Would you please transcribe, exactly as written, the lines of the entries below starting at the one that holds "This screenshot has height=773, width=1550." and ending at the one that holds "You are a computer-use agent. The", both included?

──────── Provided data ────────

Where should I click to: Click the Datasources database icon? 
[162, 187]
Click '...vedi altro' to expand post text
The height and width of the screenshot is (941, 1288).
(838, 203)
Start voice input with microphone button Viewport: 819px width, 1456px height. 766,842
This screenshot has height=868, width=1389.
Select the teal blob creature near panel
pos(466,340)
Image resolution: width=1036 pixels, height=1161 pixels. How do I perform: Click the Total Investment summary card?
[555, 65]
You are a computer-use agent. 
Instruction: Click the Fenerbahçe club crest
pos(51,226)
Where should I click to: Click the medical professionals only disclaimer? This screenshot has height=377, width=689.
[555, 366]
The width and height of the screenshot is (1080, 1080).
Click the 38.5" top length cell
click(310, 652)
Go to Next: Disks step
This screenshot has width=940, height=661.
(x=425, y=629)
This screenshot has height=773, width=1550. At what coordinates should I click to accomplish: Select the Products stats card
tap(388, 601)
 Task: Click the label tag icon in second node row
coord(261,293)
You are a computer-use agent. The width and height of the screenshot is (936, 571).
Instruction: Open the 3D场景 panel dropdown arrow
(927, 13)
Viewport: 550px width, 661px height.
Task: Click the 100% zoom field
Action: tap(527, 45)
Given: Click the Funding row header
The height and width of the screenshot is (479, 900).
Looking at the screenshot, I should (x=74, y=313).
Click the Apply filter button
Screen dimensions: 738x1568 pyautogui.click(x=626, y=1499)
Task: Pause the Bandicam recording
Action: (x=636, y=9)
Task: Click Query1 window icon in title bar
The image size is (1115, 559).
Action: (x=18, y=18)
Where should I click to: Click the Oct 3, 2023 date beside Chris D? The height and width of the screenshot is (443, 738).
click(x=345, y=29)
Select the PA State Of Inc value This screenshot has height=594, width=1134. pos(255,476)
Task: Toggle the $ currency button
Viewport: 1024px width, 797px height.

────────

- **Expected answer**:
This screenshot has height=773, width=1550. At what coordinates should I click to accomplish: Select the Products stats card
tap(388, 601)
 Task: Click the label tag icon in second node row
coord(261,293)
You are a computer-use agent. The width and height of the screenshot is (936, 571).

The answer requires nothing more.